_YOUR GOAL_
Retype the lines below, beginning with the line containing "You are a GUI" and running through the end of the records, and leave the pictures out of your answer.

***** RECORDS FOR THE TASK

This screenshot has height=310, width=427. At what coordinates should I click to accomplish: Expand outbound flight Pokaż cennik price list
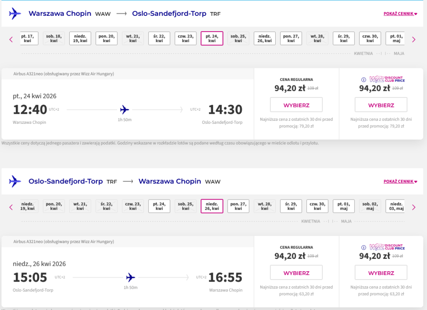click(400, 14)
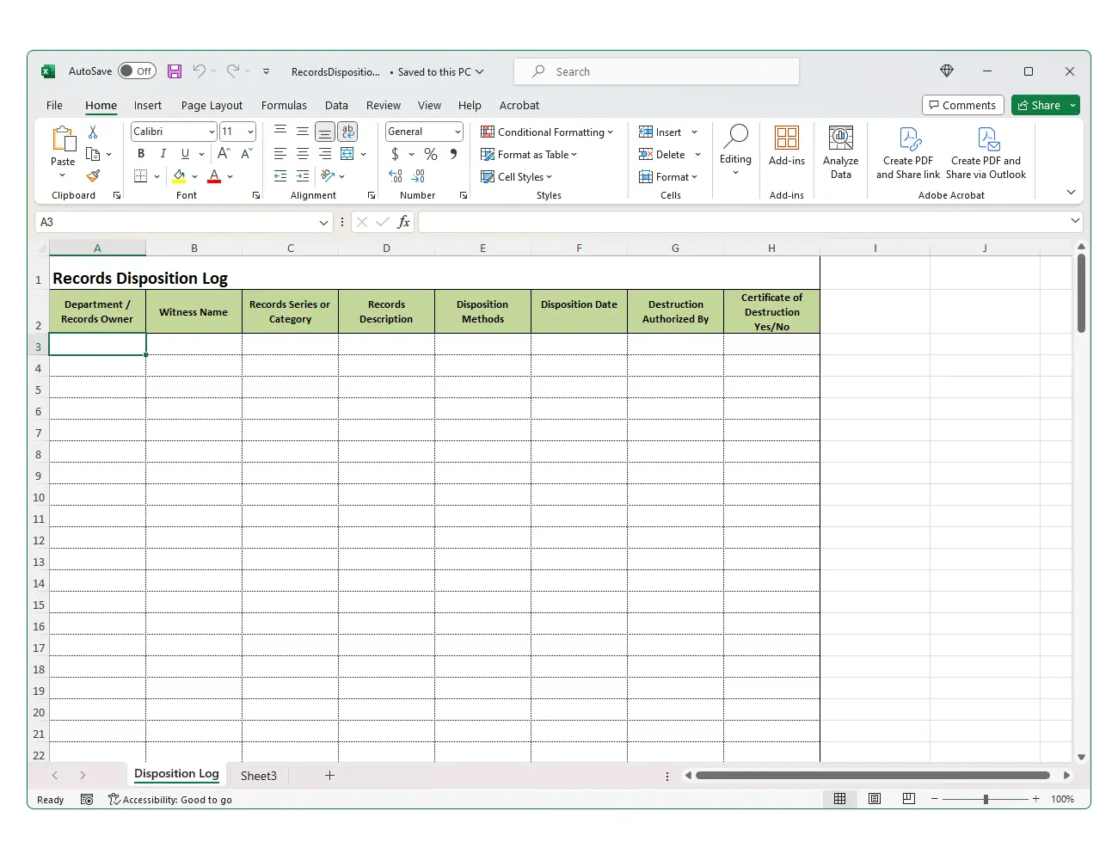This screenshot has width=1118, height=860.
Task: Click the Save icon in title bar
Action: pyautogui.click(x=175, y=71)

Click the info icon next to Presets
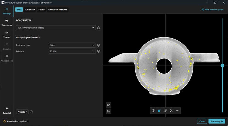31,112
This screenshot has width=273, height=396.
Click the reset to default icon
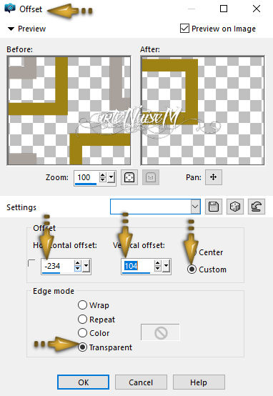coord(257,207)

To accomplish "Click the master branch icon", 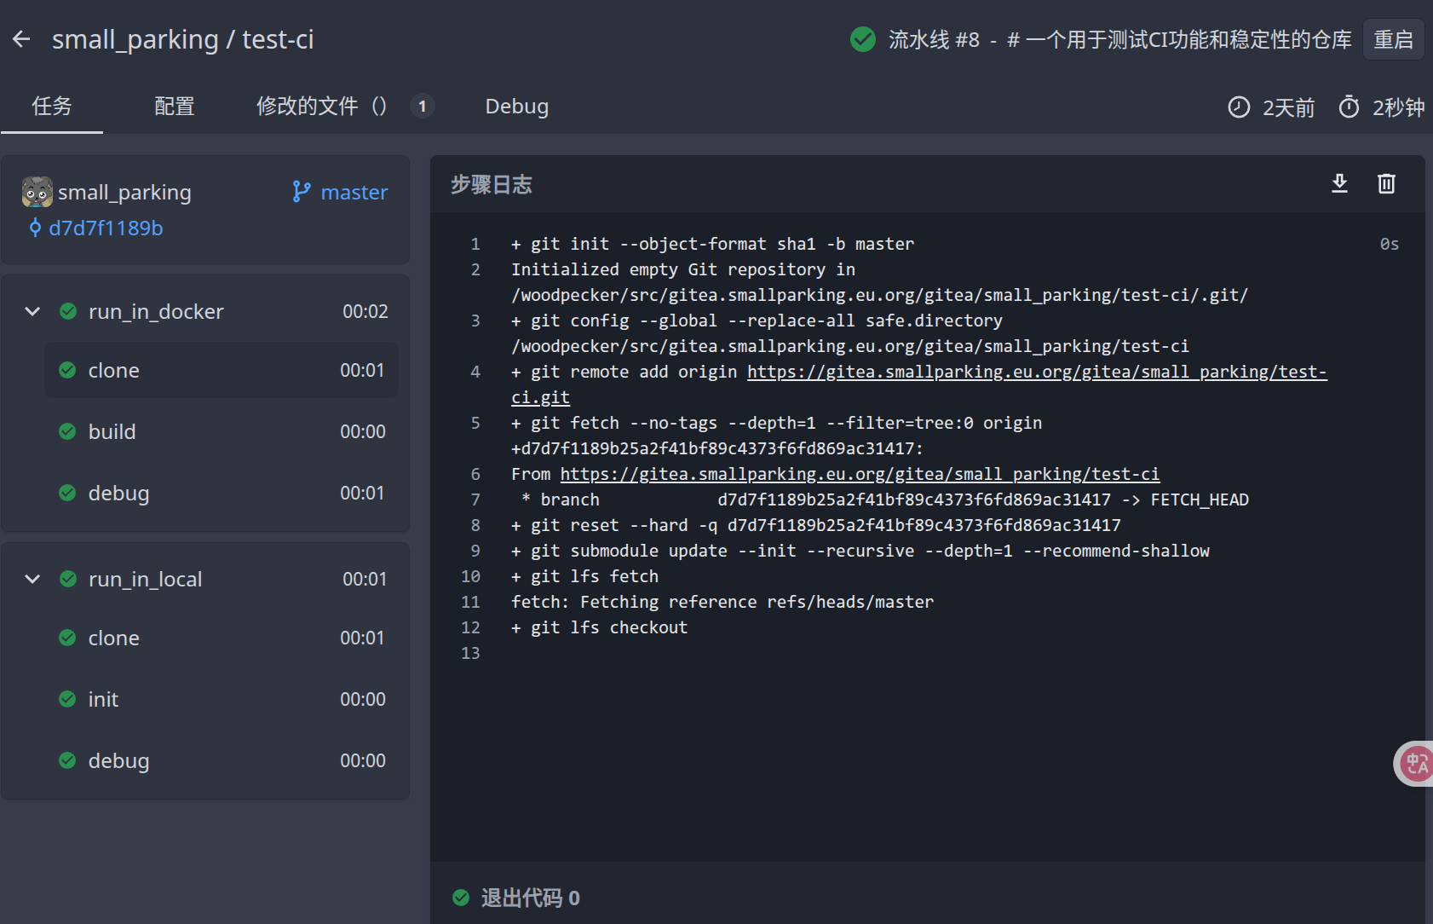I will [301, 192].
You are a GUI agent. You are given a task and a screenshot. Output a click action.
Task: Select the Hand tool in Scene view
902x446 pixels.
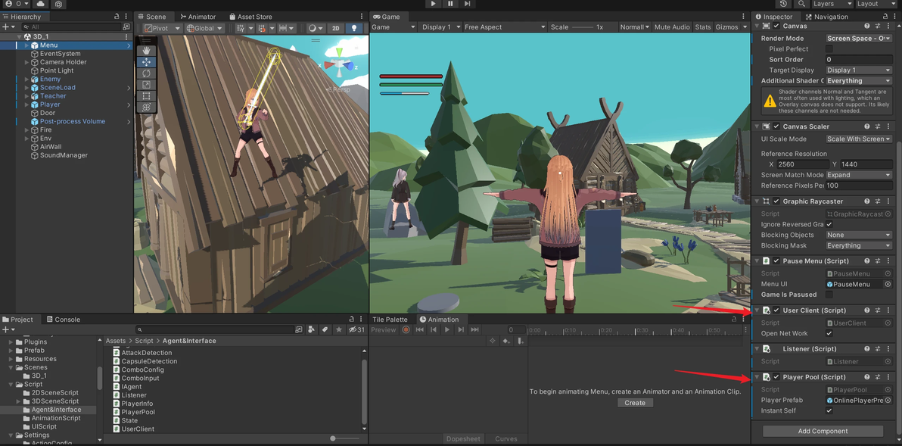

**********

_EXERCISE SOLUTION_
You are a GUI agent. You are given a task and a screenshot. Output a click action.
Task: Select the Hand tool in Scene view
902x446 pixels.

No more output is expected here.